▶ WORK TO BE COMPLETED: Resume the interview on Turkish party alliances, starting right after its final sentence.

▶ GIVEN TEXT:
Party alliances in Turkey have never been as relevant and as transparent as today [Party Co-Op Series]

Turkey is a country with a long experience of cooperation among parties both in the government and outside of it. At the same time, Turkish politics is deeply polarized. The party system is dominated by AKP, the Justice and Development Party, led by Recep Tayyip Erdogan, the country’s president. AKP is supported by the so-called People’s Alliance. The opposition party with most governmental experience is CHP, the Republican People’s Party. CHP leads the Nation Alliance, which is also called the “Table of Six”, having currently five other members. The Pro-Kurdish People’s Democratic Party, HDP, is at the head of a third, smaller alliance. The parliamentary and presidential elections are scheduled to take place on 14th of May, six weeks from now.  In this episode of the party cooperation series, Zsolt Enyedi talks with Murat Somer, professor at Koç University working on polarization, religion, ethnic conflicts, democracy, and democratic erosion. He is an advisor to various civil society organizations and opposition political parties.  

Zsolt Enyedi: Please introduce us to the Turkish party landscape and describe the ideological and the social profile of the most relevant parties. 

Murat Somer: Turkey has been a multiparty democracy since 1950, with some legacy of multi-party politics and constitutional monarchy during the late Ottoman times. Politics is structured around four cleavages. The first one is the left-right axis. This one is familiar from other countries, although in Turkey, the cultural aspects of left-right are somewhat more pronounced than the social class and political economy aspects. The second is the religious-secular axis. This one used to be called the center-periphery cleavage, but I think this label is outmoded by now. It pits forces that support the rapid secular modernization of Kemal Ataturk against right-wing religious forces. The latter parties are not conservative per se, they may be quite open to change, but they are inspired by Turkey’s Islamic and Ottoman legacy. The third cleavage is the one between ethnic Turks (in reality, a multi-ethnic group) versus ethnic Kurds. The last cleavage, the democracy versus autocracy cleavage began to emerge during the 2000s, and it grew especially after 2018, when an authoritarian hyper-presidential system replaced the parliamentary system based on a controversial referendum that took place under emergency rule. This divide is an outcome of a particular type of incremental autocratization, orchestrated by civilian, popularly elected governments. The leading force of this process, the Justice and Development Party, claims to uphold democracy, but through various quasi legal methods it, in fact, gradually erodes democratic order. The very active resistance against the AKP-led autocratization led to the fourth cleavage.

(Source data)

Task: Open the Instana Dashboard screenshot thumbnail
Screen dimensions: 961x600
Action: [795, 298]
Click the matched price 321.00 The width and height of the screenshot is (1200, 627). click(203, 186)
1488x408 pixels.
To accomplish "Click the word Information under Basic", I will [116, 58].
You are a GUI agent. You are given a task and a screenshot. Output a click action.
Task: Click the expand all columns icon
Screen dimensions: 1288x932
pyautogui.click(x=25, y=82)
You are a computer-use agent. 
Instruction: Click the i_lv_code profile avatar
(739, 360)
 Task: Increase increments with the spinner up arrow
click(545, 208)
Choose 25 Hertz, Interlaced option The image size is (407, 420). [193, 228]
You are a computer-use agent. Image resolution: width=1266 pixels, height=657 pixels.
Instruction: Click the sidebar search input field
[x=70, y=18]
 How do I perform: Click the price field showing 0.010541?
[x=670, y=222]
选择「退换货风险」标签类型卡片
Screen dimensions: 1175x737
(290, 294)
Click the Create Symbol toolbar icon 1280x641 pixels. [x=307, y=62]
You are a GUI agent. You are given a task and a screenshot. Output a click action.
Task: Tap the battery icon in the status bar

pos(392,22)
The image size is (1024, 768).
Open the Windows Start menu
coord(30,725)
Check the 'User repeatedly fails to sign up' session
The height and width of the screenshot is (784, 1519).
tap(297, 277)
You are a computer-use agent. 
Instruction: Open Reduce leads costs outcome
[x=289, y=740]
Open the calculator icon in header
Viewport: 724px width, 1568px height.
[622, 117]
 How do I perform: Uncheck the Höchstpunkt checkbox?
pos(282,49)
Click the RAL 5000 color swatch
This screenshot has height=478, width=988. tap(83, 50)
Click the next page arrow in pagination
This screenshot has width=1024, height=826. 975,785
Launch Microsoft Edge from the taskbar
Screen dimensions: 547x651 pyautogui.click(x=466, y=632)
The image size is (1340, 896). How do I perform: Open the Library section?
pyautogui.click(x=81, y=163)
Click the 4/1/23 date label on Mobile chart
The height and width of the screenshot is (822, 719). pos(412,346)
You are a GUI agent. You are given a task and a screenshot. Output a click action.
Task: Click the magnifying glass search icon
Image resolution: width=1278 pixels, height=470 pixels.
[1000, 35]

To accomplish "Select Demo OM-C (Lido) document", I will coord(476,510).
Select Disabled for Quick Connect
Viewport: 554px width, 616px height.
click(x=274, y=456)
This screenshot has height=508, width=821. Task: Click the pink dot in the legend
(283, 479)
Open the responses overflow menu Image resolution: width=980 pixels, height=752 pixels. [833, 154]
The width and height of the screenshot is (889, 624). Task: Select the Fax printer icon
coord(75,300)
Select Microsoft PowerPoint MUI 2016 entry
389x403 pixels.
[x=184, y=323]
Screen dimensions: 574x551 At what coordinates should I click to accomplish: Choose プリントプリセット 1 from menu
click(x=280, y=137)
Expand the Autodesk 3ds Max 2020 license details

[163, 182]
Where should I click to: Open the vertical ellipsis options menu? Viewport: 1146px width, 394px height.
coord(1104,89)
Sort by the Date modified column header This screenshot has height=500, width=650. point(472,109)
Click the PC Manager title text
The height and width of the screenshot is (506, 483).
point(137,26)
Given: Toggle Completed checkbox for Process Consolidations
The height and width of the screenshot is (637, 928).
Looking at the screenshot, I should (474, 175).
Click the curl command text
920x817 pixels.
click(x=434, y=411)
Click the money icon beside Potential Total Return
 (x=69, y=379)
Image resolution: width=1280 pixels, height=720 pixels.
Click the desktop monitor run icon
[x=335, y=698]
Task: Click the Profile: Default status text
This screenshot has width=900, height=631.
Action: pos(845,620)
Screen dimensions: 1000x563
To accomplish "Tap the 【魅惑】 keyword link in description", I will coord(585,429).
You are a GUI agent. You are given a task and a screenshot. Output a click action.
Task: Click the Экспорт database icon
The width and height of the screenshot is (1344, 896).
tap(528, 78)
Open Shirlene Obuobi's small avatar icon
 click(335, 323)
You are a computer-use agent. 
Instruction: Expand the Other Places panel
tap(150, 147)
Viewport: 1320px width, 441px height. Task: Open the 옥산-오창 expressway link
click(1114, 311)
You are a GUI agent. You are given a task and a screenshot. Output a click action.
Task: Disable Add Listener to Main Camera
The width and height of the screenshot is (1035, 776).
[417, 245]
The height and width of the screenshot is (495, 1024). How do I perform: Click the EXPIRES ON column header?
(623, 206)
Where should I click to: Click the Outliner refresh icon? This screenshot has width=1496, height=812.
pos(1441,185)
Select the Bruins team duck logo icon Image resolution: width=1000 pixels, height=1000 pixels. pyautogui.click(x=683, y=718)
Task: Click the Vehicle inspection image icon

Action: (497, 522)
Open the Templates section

▶ RESULT FOR THIS TASK:
Before discussing the current developments, let’s go back a little bit in time. As you know, this podcast series is primarily about party cooperation. What would you say, how are elections typically structured in Turkey? Are they structured around alliances or Turkish parties compete autonomously and then decide after the election what kind of coalition they form? 

Traditional Turkish politics is rather competitive.

Usually there exist some pragmatic/strategic pre-electoral alliances, and after the elections often new, governmental coalitions form. For example, in the past the strongly pro-secular Republican People’s Party, CHP, was able to form a coalition with the political Islamists.

This pragmatic readiness to cooperate was important for the functioning of democracy but did not translate into substantive and programmatic alliances. Substantive alliance-building necessary arguably for democratic consolidation has not been the forte of Turkish politics. Personal and ideological differences often led to the collapse of the pragmatic alliances. From this perspective, the current cooperation within the opposition is rather novel and potentially path-breaking.  

Indeed, in your work, you contrast normal Turkish politics with current-day, extra-ordinary politics. Could you elaborate on that?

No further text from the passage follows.